DHS and DOJ released final rules for treatment of shared cybersecurity threat information under CISA
The DHS and DOJ have issued final rules and guidance for receipt of cyber threat indicators and defensive measures, including Guidelines for privacy and civil liberties protections. On June 15, the DHS and DOJ announced the release of their joint rules for government handling of cybersecurity information shared by companies, along with expanded guidance for companies wishing to share cybersecurity threat information and take advantage of CISA’s liability shields for certain information sharing and defensive monitoring activities. The newly released rules incorporate and implement provisions of the Cybersecurity Information Sharing Act (CISA) which was passed in December 2015. CISA authorizes and protects information-sharing for certain cybersecurity purposes. It applies to all organizations and it offers companies a broad safeguard from liability for voluntarily sharing “cyber threat indicators” or engaging in certain cybersecurity “defensive measures.”
The new rules facilitate the immunities provision that shields participating companies from potential public or private causes of action for entities that “promptly” share cyber threat data with the government, and the guidance clarifies that the liability protections extend to business-to-business communications in addition to business-to-government communications: “CISA authorizes private entities to share cyber threat indicators and defensive measures with other private entities. . . . It also provides private entities with liability protection for conducting such sharing in accordance with CISA.” The guidance explains procedural methods for sharing information with the DHS’s National Cybersecurity and Communications Integration Center as well as other private Information Sharing and Analysis Centers or Organizations in real time and via non-automated means. It also helps explain some of the key concepts for information sharing, particularly with regard to procedures to ensure privacy and civil liberties protections.
CISA requires that companies remove personally identifiable information (PII) before sharing threat information with the government or other companies, unless that information is directly related to the threat. But CISA fails to define PII within its text, which complicates the process of sharing for organizations, which are left to identify and remove anything that qualifies as PII. The guidance expounds on the definitions of cyber threat indicators, defensive measures, and “types of information protected under otherwise applicable privacy laws …[that] are unlikely to be directly related to a cybersecurity threat.” In particular, the guidance highlights certain categories of information that may likely be inappropriate to share, including: Protected Health information pursuant to HIPAA, human resource information, consumer information and history such as that covered by the FCRA, educational history such as that protected pursuant to FERPA, financial information such as that protected by GLBA, children’s information such as that protected under COPPA, and other identifying information protected by state privacy laws. The Privacy and Civil Liberties Final Guidelines also further specify procedures to ensure that personal information is not improperly disclosed and that individuals’ notice and redress rights are ensured.

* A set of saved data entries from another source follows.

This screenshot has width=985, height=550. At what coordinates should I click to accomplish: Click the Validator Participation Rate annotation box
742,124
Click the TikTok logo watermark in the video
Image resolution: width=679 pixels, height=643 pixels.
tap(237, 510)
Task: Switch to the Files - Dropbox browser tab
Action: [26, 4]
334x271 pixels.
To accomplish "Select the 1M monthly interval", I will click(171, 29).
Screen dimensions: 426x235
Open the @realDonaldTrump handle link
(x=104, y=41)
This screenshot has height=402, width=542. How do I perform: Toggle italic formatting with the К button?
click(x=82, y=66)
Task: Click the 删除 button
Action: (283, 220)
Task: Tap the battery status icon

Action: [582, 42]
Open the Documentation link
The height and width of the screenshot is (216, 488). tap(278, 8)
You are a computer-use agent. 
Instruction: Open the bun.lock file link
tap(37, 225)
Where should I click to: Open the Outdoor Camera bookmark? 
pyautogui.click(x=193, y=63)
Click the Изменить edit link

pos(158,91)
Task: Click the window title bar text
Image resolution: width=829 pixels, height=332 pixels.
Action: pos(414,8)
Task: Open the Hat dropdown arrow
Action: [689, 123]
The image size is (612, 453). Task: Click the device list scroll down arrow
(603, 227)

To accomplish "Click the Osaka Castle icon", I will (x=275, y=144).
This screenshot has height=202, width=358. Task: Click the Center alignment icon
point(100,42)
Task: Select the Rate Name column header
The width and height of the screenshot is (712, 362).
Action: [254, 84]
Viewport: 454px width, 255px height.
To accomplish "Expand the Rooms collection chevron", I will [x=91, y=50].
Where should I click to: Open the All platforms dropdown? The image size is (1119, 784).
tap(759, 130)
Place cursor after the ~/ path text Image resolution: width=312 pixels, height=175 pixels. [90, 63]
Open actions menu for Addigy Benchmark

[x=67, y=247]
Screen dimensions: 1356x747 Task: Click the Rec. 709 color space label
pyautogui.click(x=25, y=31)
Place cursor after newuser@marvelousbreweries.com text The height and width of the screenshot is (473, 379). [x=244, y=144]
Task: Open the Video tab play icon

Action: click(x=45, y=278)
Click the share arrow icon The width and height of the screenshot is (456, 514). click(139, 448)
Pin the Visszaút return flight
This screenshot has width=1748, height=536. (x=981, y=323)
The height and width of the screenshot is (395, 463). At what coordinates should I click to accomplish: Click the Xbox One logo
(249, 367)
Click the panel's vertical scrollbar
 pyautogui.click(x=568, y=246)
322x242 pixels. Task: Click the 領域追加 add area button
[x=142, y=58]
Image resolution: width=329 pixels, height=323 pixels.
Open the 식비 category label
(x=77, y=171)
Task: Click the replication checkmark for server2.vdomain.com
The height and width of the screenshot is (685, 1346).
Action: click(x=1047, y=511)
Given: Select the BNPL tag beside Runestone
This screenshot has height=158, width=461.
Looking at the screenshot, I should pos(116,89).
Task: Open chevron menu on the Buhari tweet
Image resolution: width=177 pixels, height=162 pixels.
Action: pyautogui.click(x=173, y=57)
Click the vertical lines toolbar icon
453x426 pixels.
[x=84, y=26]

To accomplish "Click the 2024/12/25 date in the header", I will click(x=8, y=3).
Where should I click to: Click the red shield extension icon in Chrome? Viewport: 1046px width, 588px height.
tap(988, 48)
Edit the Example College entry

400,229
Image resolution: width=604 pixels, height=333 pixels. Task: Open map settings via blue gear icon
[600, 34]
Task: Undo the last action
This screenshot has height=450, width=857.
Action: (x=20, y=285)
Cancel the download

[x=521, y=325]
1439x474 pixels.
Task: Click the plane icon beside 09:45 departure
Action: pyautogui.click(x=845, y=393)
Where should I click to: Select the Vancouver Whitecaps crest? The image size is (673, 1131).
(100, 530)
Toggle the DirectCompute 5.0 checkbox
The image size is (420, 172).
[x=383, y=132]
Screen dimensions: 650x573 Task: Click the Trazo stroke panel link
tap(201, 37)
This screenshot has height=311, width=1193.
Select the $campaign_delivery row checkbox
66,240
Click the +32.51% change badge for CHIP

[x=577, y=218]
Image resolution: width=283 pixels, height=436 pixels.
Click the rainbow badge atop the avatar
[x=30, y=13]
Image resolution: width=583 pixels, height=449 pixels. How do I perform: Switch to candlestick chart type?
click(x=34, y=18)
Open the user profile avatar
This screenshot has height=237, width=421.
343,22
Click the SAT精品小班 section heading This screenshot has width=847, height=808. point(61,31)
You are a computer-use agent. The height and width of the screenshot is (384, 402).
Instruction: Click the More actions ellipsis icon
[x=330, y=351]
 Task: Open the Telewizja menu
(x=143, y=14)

In sum, the final guidelines provide confirmation of the powerful legal basis for companies to engage in and share information about defensive measures, as well as to engage in cybersecurity-related network monitoring, and to share information about cyberthreat indicators with both government and non-government entities, and both through the DHS automated portal and through means other than the DHS portal. As interpreted by DHS and DOJ, CISA should prove highly useful to corporate cybersecurity efforts.